Records from a data collection
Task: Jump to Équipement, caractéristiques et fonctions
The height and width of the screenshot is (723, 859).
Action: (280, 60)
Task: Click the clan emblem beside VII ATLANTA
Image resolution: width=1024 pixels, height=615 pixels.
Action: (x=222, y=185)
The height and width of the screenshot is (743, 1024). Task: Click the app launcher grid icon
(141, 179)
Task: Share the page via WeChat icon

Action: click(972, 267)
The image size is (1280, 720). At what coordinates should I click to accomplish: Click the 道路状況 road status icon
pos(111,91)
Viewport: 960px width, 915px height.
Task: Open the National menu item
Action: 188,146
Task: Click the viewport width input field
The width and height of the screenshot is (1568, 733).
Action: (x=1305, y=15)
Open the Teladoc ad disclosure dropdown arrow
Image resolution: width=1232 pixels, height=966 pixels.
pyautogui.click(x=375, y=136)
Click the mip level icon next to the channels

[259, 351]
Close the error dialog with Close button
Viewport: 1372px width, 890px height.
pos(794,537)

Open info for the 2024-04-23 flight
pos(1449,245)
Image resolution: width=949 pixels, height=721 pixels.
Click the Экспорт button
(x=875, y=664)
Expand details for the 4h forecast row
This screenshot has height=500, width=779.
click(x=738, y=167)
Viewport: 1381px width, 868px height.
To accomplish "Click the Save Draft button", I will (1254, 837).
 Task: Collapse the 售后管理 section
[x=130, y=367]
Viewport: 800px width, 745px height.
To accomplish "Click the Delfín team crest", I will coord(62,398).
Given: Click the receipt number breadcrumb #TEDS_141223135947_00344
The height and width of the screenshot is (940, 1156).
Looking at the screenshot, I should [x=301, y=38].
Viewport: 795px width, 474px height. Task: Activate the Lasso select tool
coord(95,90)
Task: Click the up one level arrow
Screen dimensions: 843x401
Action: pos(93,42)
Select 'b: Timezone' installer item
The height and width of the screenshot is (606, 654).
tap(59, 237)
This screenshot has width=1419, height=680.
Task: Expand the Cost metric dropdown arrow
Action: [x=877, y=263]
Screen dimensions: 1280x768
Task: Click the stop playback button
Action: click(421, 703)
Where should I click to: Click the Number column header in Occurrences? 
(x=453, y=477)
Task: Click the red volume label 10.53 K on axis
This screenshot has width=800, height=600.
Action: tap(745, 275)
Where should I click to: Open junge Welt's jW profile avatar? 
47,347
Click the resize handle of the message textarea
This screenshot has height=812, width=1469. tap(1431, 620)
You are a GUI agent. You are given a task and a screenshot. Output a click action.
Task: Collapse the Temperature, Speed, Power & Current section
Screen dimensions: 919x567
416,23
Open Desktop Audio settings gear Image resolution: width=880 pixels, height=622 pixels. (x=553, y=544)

● TASK DESCRIPTION
Please go through the data and copy each line containing the word "will".

● EXPECTED OUTPUT
To accomplish "Click the Save Draft button", I will (1254, 837).
To accomplish "Click the Delfín team crest", I will coord(62,398).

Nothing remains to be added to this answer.